When Drupal usually shows images, it uses "image styles", a core feature, which allows the system to scale, save and efficiently cache images in predetermined sizes. The thing is that the magazine image system uses individual sizes for almost every single image.
If I want to present images in 200, 300, 400, 500, 550, 600, 850 and 1200 pixels, I need an image style for each of these sizes.
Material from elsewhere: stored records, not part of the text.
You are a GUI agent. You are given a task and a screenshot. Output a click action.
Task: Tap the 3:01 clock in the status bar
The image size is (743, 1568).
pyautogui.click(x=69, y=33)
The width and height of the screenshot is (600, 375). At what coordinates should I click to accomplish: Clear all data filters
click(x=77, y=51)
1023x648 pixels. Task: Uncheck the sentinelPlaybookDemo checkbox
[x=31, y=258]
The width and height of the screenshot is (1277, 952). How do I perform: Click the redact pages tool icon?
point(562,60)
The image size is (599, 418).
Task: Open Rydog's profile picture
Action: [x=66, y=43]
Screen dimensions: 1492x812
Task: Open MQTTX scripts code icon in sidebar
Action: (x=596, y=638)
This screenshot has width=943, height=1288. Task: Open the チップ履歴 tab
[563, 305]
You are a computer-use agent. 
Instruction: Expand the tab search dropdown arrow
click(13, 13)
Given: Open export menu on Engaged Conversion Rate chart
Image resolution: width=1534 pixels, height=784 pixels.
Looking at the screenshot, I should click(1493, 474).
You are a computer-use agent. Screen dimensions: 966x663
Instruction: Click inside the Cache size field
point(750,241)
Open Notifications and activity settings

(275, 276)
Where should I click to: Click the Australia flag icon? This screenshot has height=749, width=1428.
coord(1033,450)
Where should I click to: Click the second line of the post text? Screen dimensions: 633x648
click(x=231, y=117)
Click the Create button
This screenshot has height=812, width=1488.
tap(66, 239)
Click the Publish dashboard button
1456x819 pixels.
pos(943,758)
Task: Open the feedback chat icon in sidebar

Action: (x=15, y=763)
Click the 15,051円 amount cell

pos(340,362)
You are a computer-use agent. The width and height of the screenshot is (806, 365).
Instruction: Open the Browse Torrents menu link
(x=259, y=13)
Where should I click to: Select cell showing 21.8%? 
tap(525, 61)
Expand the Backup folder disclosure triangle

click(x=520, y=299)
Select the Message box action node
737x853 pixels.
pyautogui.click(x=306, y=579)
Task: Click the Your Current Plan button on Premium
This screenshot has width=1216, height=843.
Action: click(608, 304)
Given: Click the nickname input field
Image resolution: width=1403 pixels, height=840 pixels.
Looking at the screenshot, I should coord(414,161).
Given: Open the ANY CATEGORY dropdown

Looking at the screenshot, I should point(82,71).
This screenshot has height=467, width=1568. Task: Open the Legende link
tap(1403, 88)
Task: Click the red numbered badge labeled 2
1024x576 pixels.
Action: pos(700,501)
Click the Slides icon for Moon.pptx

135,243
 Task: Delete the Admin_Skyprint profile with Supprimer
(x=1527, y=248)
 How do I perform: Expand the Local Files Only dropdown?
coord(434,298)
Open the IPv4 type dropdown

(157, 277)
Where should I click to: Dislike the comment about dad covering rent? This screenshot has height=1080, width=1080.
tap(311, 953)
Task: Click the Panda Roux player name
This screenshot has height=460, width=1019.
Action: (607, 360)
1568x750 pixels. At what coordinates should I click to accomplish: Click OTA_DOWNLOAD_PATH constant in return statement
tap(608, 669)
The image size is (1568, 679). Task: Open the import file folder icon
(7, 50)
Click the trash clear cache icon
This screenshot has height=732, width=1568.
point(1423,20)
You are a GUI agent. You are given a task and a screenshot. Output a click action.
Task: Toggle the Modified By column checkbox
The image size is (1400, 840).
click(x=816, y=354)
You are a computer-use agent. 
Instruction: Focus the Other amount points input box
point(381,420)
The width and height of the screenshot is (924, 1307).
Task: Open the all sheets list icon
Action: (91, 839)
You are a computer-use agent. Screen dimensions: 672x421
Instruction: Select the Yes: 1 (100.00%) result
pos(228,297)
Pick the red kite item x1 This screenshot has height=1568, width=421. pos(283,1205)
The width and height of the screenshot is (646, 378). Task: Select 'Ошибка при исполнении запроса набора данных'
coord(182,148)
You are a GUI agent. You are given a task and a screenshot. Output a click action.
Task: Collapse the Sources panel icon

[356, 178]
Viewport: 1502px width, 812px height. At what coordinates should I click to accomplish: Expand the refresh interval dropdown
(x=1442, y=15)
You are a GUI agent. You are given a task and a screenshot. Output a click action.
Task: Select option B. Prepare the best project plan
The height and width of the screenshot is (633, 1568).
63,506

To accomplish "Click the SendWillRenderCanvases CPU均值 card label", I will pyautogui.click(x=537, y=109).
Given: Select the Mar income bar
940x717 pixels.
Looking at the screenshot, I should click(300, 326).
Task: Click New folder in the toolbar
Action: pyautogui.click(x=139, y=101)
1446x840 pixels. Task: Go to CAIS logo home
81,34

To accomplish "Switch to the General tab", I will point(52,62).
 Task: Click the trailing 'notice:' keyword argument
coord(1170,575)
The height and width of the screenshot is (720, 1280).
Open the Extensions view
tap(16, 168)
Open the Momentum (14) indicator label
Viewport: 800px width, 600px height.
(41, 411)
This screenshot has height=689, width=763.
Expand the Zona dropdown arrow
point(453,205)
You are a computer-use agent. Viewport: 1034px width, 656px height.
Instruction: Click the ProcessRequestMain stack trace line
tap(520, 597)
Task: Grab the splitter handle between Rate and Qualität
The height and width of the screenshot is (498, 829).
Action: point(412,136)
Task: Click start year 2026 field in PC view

If I then at one point need 700 pixels, I have to create that image style before being able to use it.
With the magazine system I simply make a magazine block 700 pixels wide, which will then spark the creation of a static copy of the image in that size.

The sequence

So building a page that shows magazine images now goes like this:

  1. First .htaccess code makes the server look for a Boost-cached page.
  2. If that isn't found or is too old Drupal looks for a node cache.
  3. If that isn't found or is too old Drupal builds the node.
  4. This is done by reading the node details in the database and building the HTML.
  5. When the system encounters a magazine block tag in the text, it looks for a cache of that block.
  6. Each block has a fingerprint, which is used as a unique identifier of the block – actually just the block code MD5'ed.
  7. If a file with that id isn't found or is too old, my magazine module builds the code and saves it to a file.
  8. In that process the image sizes are calculated.
  9. The magazine module looks for the scaled image files.
  10. If an image isn't found the module creates it and writes it to disk.
  11. The mosule builds the HTML containing links to the static image files.
  12. The magazine HTML is written ti the magazine cache.
  13. The magazine HTML is then merged into to the HTML of the proper field in node.
  14. Drupal caches the node and builds the page.
  15. Boost caches the page, ready to be served at the next visit.
  16. Drupal serves the page to the web server
  17. The web server serves the page to the user.

 
The next time a user requests that same page, it's essentially only the first and last steps that run. All HTML and images have been generated and saved as files, and are fetched from the file system on the server, which is a very low resource process and usually very fast.

Controlling the cache
Controlling the magazine cache for an article
Martin Joergensen

Cache in many levels

So the process is quite elaborate as you can see, with cache in several of the steps, but today the system runs smoothly with very little overhead and basically no redundancy. In essence this takes a few seconds if the whole process has to be run. Once the page has been formed, it can be served from cache in a split second.
The magazine block cache as well as the scaled images are essentially eternal. Since a new combination of images and sizes will give a new id, the system will create a new cache file for that combo. The old one is basically kept for always, since it's just a small HTML file that takes up very few resources.
The same thing goes for the images. Once a scaled image has been generated, it's kept. Images are named with the size in their filename, so that they can be found easily when needed, and once scaled, they also just stick around for ever, ready to be fetched by the browser. I still use my version of Kane's little image.php script, but this now does very little work, since 99.9% of the images have already been created, and just need to be located and served as files, which is blitz fast on almost any server.

Administration

There's a bit of administration needed for the system, like a way to actually destroy the cache for individual blocks. I rarely need to delete the images, and when I do, I simply locate the image and delete it using FTP.
Apart from that, the system doesn't require much maintenance, and has basically run untouched for years now, and is almost used in all articles on this site.